The United States Senate should reject the nomination of Gina Haspel to be the director of the Central Intelligence Agency because her of role in running an illegal “black site prison” in Thailand where torture occurred and for participating in the destruction of documents about it.
President Barack Obama made the decision not to prosecute those responsible for torture, apparently in an effort to get the country past this terrible episode in American history. I think this was a mistake because such prosecutions would have sent an unequivocal message condemning torture and held accountable those who planned and implemented it. Instead, one of those thought to be responsible now has been nominated to head the CIA.
Many reports have documented the brutal torture engaged in at these black site prisons and at the prison in Guantanamo Bay, Cuba. A report of the Senate Intelligence Committee, released in December 2014, describes horrific, sadistic brutality inflicted on prisoners. It also leaves no doubt that both United States criminal statutes and international treaties were violated.

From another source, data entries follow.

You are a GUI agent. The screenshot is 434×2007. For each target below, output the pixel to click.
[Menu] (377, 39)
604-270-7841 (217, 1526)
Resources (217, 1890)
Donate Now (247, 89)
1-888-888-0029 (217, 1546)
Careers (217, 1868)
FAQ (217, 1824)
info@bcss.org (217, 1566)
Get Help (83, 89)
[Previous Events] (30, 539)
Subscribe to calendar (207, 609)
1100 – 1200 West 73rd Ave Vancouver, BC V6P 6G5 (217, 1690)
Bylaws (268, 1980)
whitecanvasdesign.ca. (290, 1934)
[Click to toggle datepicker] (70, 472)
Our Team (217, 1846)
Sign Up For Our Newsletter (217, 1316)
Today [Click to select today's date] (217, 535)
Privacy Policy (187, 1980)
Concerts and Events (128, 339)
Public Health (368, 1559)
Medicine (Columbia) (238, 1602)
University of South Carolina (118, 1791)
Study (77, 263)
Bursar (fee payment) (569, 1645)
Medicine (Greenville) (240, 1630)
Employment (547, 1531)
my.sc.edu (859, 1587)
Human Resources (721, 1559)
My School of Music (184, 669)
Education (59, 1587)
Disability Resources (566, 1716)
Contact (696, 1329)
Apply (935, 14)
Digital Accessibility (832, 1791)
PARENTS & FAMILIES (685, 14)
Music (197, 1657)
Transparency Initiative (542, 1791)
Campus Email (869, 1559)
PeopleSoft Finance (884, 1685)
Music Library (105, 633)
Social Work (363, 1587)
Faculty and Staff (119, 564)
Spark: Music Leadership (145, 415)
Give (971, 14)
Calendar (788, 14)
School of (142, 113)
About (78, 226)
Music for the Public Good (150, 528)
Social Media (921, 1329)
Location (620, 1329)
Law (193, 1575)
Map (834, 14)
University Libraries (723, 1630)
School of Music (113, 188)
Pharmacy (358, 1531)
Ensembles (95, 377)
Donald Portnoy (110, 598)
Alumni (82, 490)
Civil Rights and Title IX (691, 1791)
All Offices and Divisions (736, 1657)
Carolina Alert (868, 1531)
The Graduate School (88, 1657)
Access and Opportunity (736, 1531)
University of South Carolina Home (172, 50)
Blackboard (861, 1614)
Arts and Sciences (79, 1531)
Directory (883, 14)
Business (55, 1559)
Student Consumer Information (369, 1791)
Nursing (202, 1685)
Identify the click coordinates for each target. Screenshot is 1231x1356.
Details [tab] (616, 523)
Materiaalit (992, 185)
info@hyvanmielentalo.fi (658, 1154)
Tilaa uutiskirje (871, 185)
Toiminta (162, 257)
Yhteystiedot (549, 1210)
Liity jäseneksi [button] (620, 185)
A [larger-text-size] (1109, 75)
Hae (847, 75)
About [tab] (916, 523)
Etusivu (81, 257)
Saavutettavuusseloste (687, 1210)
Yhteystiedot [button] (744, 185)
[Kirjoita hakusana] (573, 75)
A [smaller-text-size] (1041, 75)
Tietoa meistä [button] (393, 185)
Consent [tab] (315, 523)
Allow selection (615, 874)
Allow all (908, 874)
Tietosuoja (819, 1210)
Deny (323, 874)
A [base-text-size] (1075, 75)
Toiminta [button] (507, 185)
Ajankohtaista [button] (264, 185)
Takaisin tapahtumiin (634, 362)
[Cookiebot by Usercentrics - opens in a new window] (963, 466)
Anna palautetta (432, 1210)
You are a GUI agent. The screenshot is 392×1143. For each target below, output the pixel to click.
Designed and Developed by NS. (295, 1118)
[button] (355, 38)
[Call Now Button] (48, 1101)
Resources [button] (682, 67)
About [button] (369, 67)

The 499-page report describes in detail what was done. It is sickening and saddening. The report tells of a man chained to a wall in the standing position for 17 days and of detainees kept awake for nearly 180 hours in standing or stress positions. The report documents repeated waterboarding, which international law has long defined as torture, including one man who was waterboarded 183 times.
It tells of detainees being immersed in ice baths and of the killing of an Afghan, Gul Rahman, who died of suspected hypothermia in November 2002 after he was beaten, stripped naked from the waist down and left chained to a concrete floor in near-freezing temperatures. The report details forced rectal feeding, which is described as intensely painful and obviously is enormously degrading; it is rape.
Those responsible repeatedly have denied that anything wrong was done. Former Vice President Dick Cheney said that the Senate Intelligence Committee report was “full of crap.” He has said that he would “do it again in a minute.” “People have been very concerned about waterboarding, calling it torture,” Cheney said. “First of all it was not deemed torture by the lawyers, and secondly it worked.”
Cheney and other apologists for torture could not be more wrong.
As to the claim that the torture worked, the Senate Intelligence Committee report carefully refutes this and describes how all of the relevant information was gained from other sources. In fact, it long has been thought that torture is unlikely to produce useful information. Those being tortured will say anything to end the pain.
But even if the torture gained useful information, it still was illegal and wrong. No lawyers can authorize violations of statutes and international law. The Federal Torture Act states that whoever “outside the United States” commits or attempts to commit torture shall be imprisoned for not more than 20 years “and if death results to any person from conduct prohibited by this subsection, shall be punished by death or imprisoned for any term of years or for life.”
The Act defines torture broadly as an “act intended to inflict severe physical or mental pain or suffering upon another person within his custody or physical control.” Additionally, the United States is one 156 nations that have ratified the Convention against Torture and Other Cruel, Inhuman or Degrading Treatment or Punishment.
After 9/11, Gina Haspel went to run a black prison site in Thailand where al-Qaida suspects were taken for questioning. It is known that individuals were waterboarded there. It also is known that in 2005, Haspel encouraged the destruction of 90 videotapes of what had occurred and these then were destroyed.
This occurred after Congress had learned of the videotapes and called on them to be preserved. Moreover, as Sen. Rand Paul has observed, Haspel never has repudiated the use of torture.
Haspel’s role in this should disqualify her from heading the CIA. We all should be truly ashamed of our government for having engaged in such behavior. It will make it far harder to insist that other nations follow international law and refrain from such conduct. How can the United States insist that other nations respect the law when they have American prisoners, when we so blatantly violated the law with these foreign prisoners?
It is for precisely this reason that there should have been criminal prosecutions of those who planned and carried out torture. At the very least, someone responsible for torture should not lead the CIA.